Zoho temporary setup page example
✓ Chosen direction

Dynamic null state

The product page itself adapts, surfacing CTAs, educational content, and feature context that evolves as the user engages. Once used, the page shifts toward the standard product view.

Pros
  • Speaks to both new and nearly-active users
  • Lets marketing, education, and product content coexist
Cons
  • More complex to design and test the evolution logic
  • Can feel disorienting if transitions are not handled well

Mailchimp

Mailchimp dynamic null state example

Mailchimp

Mailchimp dynamic null state example

Ultimately, we felt that despite its higher design overhead, the dynamic null state would let us create a more broadly relevant page, one that could adapt based on what we know about sellers and the actions they take in the product.

Content section mapping

Before jumping into design, we mapped how Zoho, Mailchimp, and Square Marketing each structured their content sections.
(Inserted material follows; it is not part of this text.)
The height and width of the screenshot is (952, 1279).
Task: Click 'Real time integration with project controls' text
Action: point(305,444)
This helped us identify which modules (primary CTAs, product features, educational content) were common across implementations and gave us a shared vocabulary heading into the brainstorm.

Cross-functional brainstorm

With the evolving page direction decided, we ran a cross-functional session with engineering, product, marketing, and design to align on content strategy. Three questions framed the conversation: how do we help get sellers started, what key information should sellers know about the product in their first few days, and what benefits does the product offer?
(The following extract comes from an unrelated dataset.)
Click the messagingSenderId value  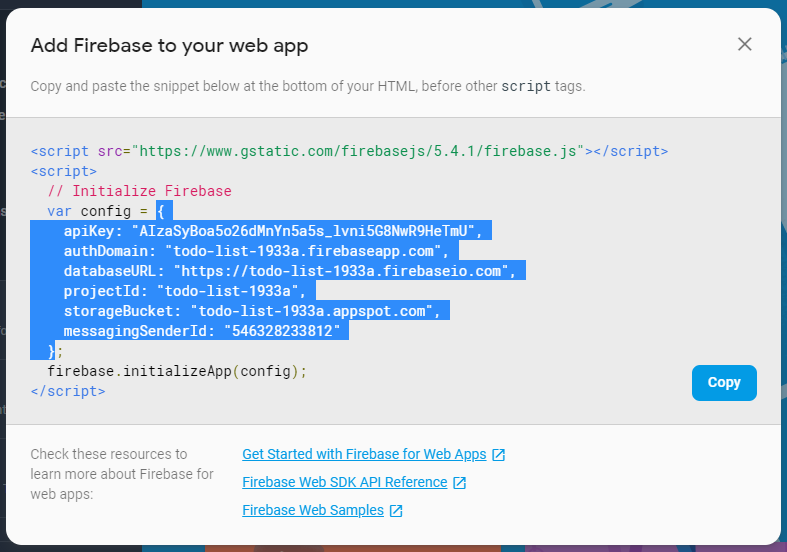[x=282, y=331]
Two different content strategies

Coming out of the brainstorm, we aligned on two potential paths forward: one focused on explaining the benefits to new users, and the other focused on helping high-intent sellers get started quickly. Each implied different content priorities. The marketing-led approach would lead with high-level product value, while the set-up-led approach would prioritize showing first actions to get started.

Both variants used a simple, modular design system built from interchangeable content blocks. This meant future testing, audience-specific customization, and optimization could happen through content swaps rather than structural redesigns, giving us a scalable foundation without additional engineering investment.
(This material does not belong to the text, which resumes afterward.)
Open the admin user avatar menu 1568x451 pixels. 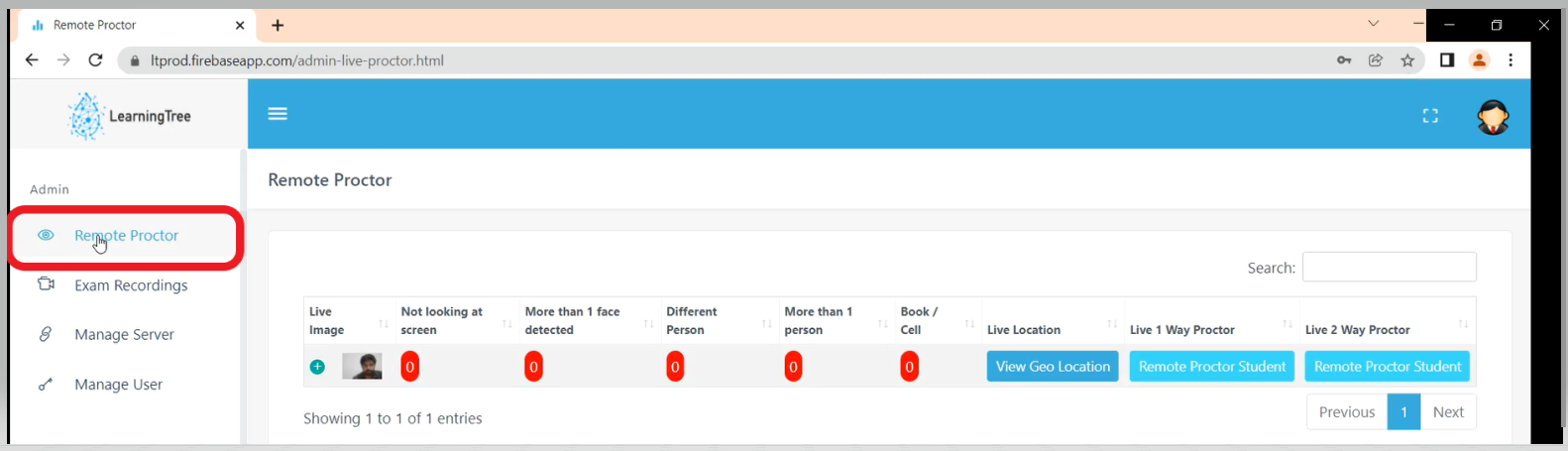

A dynamic page to guide sellers

The dynamic null state adapts as sellers engage. Each variant opens with a different content strategy, but both follow the same progression, shifting from an introductory layout to an action-oriented view after the first send, then settling into the standard product experience.

Marketing-led

Marketing-led initial state First-use state Active state

Set-up-led

Set-up-led initial state First-use state Active state
Initial state First-use Active

Impact

~20% CTR lift (marketing-led variant)
11% CTR lift (set-up-led variant)
4x Expected lift

Both variants exceeded our 5% target, with the marketing-led page delivering roughly 4x the expected lift. The results confirmed that grounding design decisions in competitive research and cross-functional alignment leads to high-confidence hypotheses. The A/B test measured magnitude, not direction.

Beyond the immediate metrics, the modular content block system we built means the team can now run future tests, targeting different audiences, adjusting messaging, or swapping content, through simple configuration changes rather than structural redesigns.